It’s been 20 years since Amazon went public at $18 per share in 1997. The web today is littered with stories about how a small investment at the IPO would have turned us all into millionaires. These stories play on our most basic desires as investors: to have the once-in-a-lifetime shot at getting filthy, stinking rich without effort. “If only!” we cry out. If only we’d gotten in on Amazon or Microsoft or Apple at the right time. If only we’d stuck it out through the insane drawdowns these stocks went through. We’d be rich!
What’s missing from these get-rich-on-IPOs stories is all of the ones that don’t make you rich. Of course, Amazon wasn’t the only company to go public in 1997. Here’s a few that I found via a quick web search.
Metromedia Fiber Network. Backed by billionaire John Kludge, MFN had its sights set on bringing high speed internet to most major urban areas in the country. The company had less than $3 million in revenue in 1997 but high hopes. By 1999 the stock had risen to $42 per share, after splitting THREE TIMES in 1998 and 1999.

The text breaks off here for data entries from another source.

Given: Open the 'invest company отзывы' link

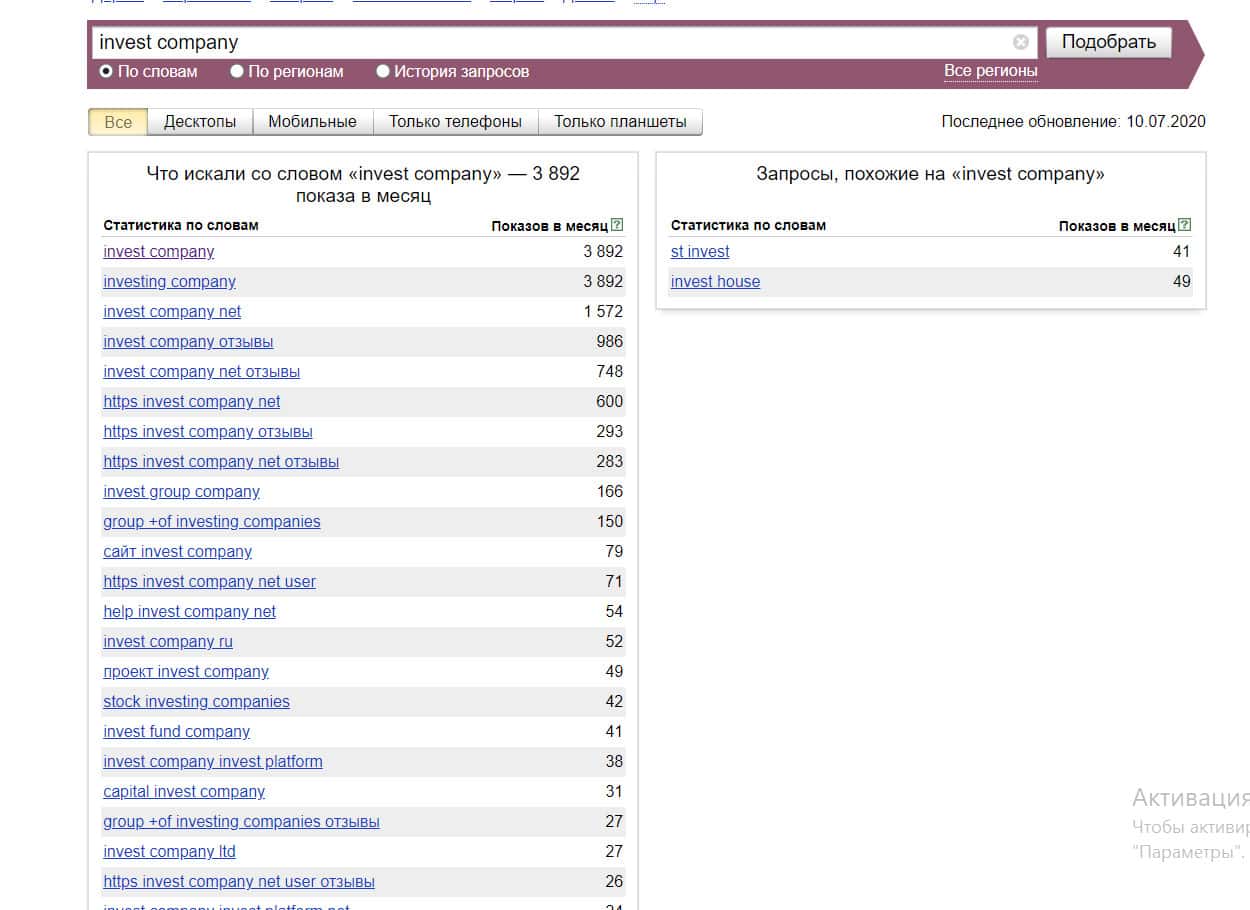Looking at the screenshot, I should click(188, 342).
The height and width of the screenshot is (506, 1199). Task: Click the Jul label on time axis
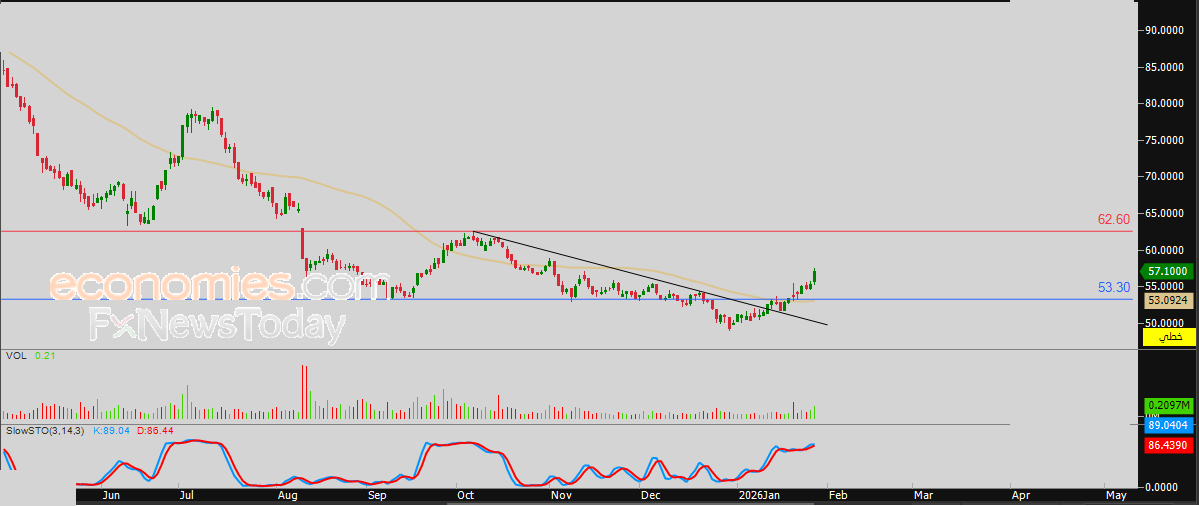188,494
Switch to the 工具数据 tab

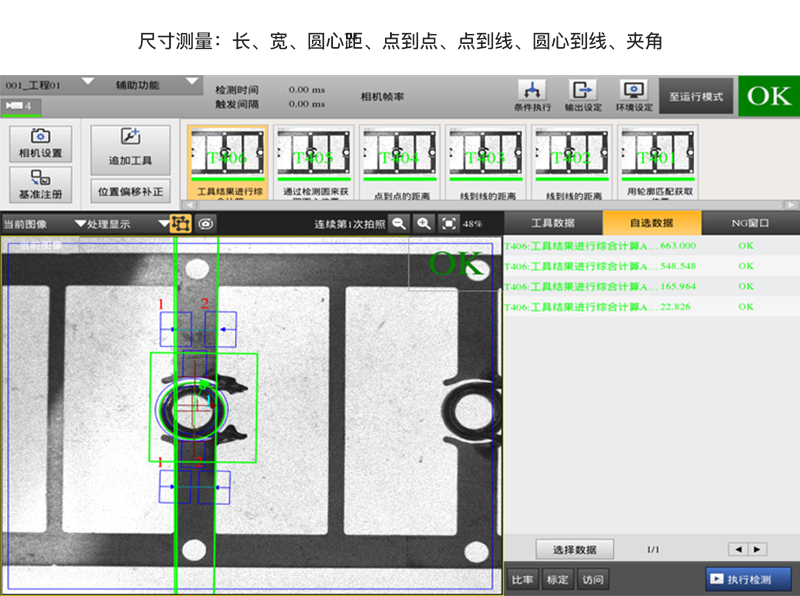(x=553, y=222)
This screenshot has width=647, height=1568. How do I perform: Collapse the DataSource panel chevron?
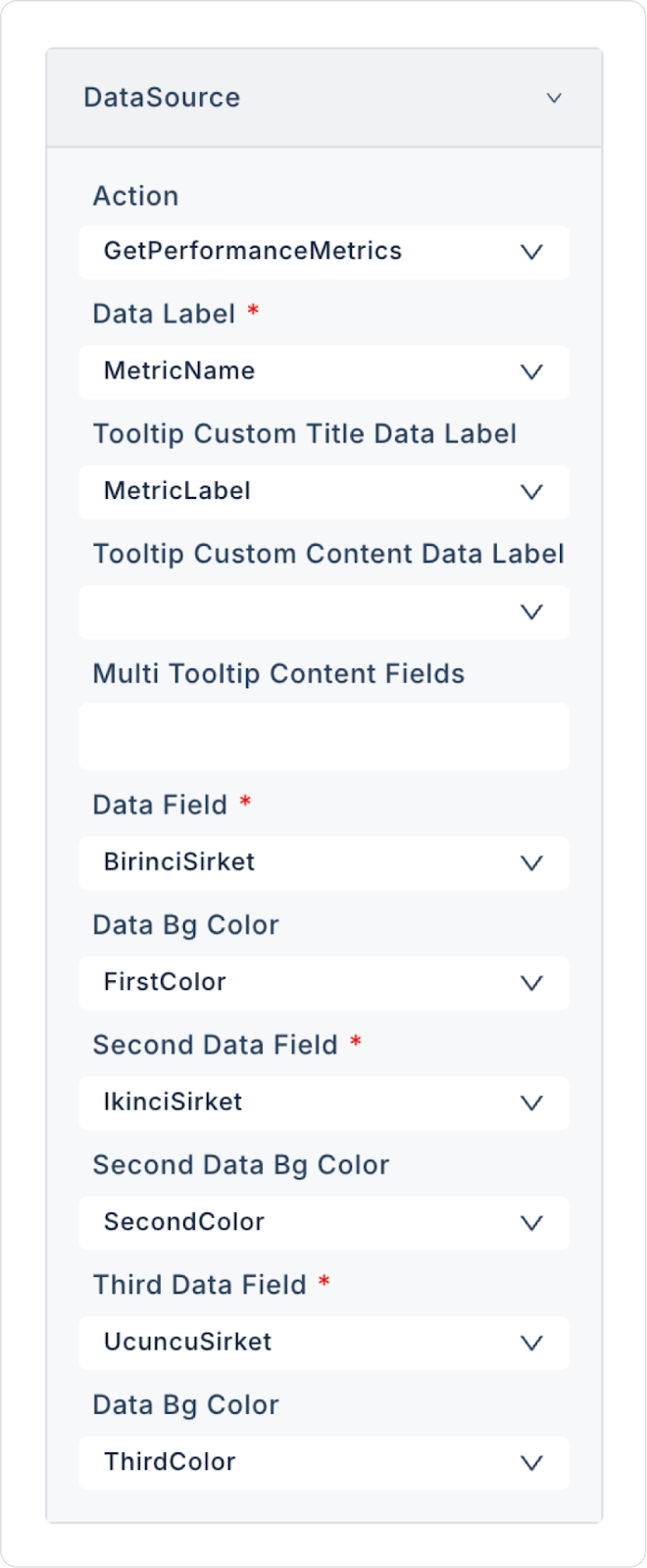pos(554,98)
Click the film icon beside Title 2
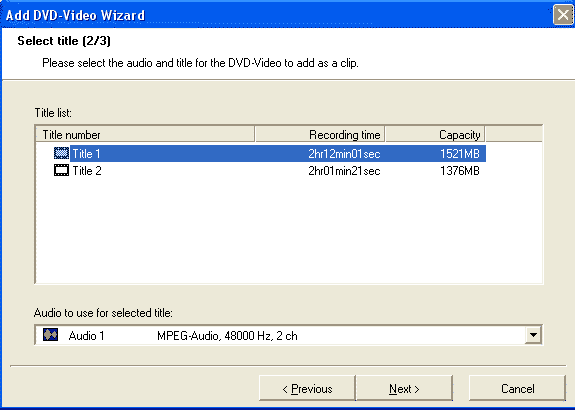 coord(61,171)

Metromedia filed for bankruptcy in 2002.
JD Edwards, a packaged software company, filed a $300M+ IPO in 1997. JDE was one of the first companies to develop a strong Enterprise Resource Planning program that was quickly adopted. The stock priced at $23 per share on 9/24/97. In 2003, after the tech bubble burst, competitor Peoplesoft bought out JD Edwards at $19 per share, at the time nearly a 20% premium over where the stock traded. Not exactly a home run.
On November 4th, 1997, AMF Bowling priced its IPO at $19.50, making it a $263M offering. AMF was the source and target of constant buyouts, sales, restructurings and conglomerates. By 2000 this company that was valued over $1B at the time of its IPO was delisted from the NYSE and moved to OTC trading as the stock fell to $1.
In 2001 AMF Bowling, sitting on over $1.3B in debt, filed for bankruptcy.
Here’s the thing: capitalism is hard. Business is competitive. Growing a large, scaled, public business is risky. Buying stocks in a single company is risky. Sure, if you throw some money at an IPO (and you can ride it through several near-failures), there’s a chance it will end up as the next Amazon. There’s an even better chance it will fail, end up in bankruptcy or be saved at the brink after huge losses by a bigger rival picking up scraps. Do yourself a favor: let go of the notion that you’re going to find the next Amazon. It is not doing you any good to read these stories. Quit it, and get back to the real work of building your financial future.